How to stick to your 2022 goals, according to motivation scientist — and why most people fail
If you're already slipping on your New Year's resolutions, here's some good news: You have plenty of time to get back on track, and stick to your goals all year long.
That's according to psychologist and behavioral scientist Ayelet Fishbach, who knows a thing or two about the science of motivation.
"I've been studying motivation since the end of the '90s," Fishbach, a professor of behavioral science at the University of Chicago Booth School of Business, tells CNBC Make It.

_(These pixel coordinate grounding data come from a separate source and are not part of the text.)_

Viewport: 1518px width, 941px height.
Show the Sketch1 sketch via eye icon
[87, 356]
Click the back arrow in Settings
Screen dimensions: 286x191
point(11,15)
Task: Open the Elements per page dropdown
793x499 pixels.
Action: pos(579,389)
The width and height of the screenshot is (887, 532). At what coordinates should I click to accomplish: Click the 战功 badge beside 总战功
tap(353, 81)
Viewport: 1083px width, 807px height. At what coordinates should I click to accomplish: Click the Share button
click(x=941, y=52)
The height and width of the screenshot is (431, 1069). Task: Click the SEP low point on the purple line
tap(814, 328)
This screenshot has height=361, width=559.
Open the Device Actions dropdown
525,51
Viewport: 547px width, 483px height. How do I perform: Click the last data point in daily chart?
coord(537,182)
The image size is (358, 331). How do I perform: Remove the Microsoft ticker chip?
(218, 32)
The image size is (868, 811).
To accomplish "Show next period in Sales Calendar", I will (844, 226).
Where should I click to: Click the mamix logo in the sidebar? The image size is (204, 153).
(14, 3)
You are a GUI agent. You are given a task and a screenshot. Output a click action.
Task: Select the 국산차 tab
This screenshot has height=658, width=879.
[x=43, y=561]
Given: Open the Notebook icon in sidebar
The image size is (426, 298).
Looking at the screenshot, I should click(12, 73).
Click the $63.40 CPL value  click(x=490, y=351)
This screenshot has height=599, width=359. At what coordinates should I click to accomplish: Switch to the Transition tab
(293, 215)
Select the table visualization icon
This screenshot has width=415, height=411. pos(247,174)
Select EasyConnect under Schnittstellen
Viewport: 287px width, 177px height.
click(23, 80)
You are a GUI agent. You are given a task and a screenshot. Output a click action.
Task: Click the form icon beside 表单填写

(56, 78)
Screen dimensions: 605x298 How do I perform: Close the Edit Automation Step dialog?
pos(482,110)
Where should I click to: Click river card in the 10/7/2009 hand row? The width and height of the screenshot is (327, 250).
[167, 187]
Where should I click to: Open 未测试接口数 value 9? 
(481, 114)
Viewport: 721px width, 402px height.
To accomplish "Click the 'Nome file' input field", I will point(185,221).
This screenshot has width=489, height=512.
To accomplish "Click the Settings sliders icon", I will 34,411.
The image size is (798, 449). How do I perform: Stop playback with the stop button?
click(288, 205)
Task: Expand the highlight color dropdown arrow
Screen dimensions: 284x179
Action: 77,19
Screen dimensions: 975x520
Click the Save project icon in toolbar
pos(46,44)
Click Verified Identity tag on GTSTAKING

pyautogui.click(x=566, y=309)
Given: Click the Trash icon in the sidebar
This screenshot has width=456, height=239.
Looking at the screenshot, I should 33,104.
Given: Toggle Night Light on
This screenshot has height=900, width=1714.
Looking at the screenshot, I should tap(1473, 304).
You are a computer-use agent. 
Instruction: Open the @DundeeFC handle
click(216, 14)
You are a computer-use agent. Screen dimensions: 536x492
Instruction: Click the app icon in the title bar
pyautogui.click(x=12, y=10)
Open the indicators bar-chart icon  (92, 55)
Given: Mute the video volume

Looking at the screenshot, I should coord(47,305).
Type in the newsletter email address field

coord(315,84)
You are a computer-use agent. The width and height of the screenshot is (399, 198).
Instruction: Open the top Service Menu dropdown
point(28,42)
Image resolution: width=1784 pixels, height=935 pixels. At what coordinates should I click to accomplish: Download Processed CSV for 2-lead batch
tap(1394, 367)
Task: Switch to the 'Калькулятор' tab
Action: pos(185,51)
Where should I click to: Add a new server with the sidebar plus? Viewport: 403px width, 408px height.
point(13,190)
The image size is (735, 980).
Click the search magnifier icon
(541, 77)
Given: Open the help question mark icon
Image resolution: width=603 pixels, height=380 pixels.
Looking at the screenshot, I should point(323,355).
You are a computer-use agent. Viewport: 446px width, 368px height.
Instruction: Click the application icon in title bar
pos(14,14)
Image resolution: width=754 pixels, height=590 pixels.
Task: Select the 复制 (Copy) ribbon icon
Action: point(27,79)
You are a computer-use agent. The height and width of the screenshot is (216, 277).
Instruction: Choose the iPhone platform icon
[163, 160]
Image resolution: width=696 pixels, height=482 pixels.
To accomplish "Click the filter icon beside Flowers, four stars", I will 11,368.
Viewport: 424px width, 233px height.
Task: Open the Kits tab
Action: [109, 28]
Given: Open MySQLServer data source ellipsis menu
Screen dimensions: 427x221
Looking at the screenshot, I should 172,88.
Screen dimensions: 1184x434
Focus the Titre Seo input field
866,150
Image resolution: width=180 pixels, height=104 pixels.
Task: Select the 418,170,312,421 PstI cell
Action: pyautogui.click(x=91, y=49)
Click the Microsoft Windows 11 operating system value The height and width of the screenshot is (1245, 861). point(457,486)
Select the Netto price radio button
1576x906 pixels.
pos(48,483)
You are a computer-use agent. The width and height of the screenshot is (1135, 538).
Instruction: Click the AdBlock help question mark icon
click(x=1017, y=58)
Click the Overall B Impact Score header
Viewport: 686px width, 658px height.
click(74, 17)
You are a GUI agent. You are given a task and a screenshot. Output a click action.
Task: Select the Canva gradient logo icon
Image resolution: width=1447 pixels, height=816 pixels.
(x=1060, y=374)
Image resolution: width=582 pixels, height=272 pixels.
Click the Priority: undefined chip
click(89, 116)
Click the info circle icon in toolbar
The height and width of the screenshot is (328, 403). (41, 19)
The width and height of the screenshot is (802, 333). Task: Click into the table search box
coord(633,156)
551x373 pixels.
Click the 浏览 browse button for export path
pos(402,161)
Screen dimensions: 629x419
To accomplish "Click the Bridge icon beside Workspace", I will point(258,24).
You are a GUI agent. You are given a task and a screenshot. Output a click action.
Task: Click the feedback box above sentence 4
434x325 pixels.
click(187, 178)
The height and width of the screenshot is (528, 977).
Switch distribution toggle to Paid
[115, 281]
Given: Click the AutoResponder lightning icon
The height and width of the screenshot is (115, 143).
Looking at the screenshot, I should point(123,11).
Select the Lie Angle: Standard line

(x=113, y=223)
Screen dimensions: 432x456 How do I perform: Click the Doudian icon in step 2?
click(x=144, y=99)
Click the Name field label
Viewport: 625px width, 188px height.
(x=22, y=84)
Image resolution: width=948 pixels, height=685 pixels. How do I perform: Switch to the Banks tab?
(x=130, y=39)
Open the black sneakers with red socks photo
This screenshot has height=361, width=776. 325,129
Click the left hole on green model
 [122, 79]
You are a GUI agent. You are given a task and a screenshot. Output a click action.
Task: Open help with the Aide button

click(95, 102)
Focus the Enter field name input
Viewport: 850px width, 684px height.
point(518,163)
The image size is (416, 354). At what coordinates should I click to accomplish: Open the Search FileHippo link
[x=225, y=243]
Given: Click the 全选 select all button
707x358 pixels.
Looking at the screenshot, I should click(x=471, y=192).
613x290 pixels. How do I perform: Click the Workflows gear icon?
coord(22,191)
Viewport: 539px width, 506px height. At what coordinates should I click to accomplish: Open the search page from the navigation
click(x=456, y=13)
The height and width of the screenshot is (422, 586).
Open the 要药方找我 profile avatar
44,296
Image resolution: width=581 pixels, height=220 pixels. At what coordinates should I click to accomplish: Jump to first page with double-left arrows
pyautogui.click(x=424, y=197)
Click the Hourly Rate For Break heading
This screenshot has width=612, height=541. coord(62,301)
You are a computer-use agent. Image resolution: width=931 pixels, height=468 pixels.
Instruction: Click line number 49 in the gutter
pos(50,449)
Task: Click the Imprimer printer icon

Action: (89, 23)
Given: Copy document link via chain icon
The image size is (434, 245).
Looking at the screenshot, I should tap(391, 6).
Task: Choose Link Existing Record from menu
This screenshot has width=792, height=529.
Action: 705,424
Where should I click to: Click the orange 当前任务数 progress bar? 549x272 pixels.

According to Fishbach, New Year's resolutions often fail because people pick goals that they dread doing every day. To truly follow through on your resolutions, she says, start by instead picking goals that excite you.
"The main factor that we found [in our research] that predicts success in your resolutions is intrinsic motivation," she says.
But that's just the first step. In her new book, "Get It Done: Surprising Lessons from the Science of Motivation," Fishback urges people to focus on four key areas when creating their goals:
Set goals that aren't chores
To start, Fishbach recommends asking yourself two questions:
- Do my goals fit the person I am, and are they ideal goals for the person I hope to become?
- Can I make my goals feel more exciting by focusing on what I'm trying to achieve, rather than the means I'm using to achieve them?
Once you have a goal that excites you, find a way to attach a reward or immediate gratification to it. For example, if your goal is to exercise more, try introducing music, podcasts or audiobooks into your exercise routine — so that you "get" to enjoy listening to something you like while working out.
Attack the 'middle problem'
In Fishbach's book, she writes that while the "beginnings and ends are clearly marked, middles can be long and ill-defined in the goal process."
That's a problem, she says: People tend to slack off midway "because middle actions don't seem to matter as much."
Her advice is to "attack the middle" by setting sub-goals to minimize your tendencies to cut corners. Those sub-goals could be monthly, weekly or even daily. A monthly savings goal, for example, probably feels a lot more attainable than an annual savings goal. Rinse and repeat each month until you've reached a full year.
When you're practicing self-control, Fishbach says, you need to "know your enemy." Ask yourself these two questions:
- What are my main temptations?
- What are the situations in which I'm most likely to succumb to those temptations?
Then, she says, make a pre-commitment to help you resist those temptations — and reward yourself when you do. For example, use self-talk by asking yourself what you should do when temptation arises and challenge yourself with high expectations.
Have a support system
Creating a social support system around your goal is vital, Fishbach says: "The presence of others influences our motivation, even when they're not physically with us."
For example, having a photograph of a loved one on your desk can trigger a social facilitation effect.
That type of cue makes "you feel like you're being watched, even when you aren't," Fishbach explains. "Such an experience, in turn, motivates you to do well, and to do more, and further increases your cooperation, honesty and generosity."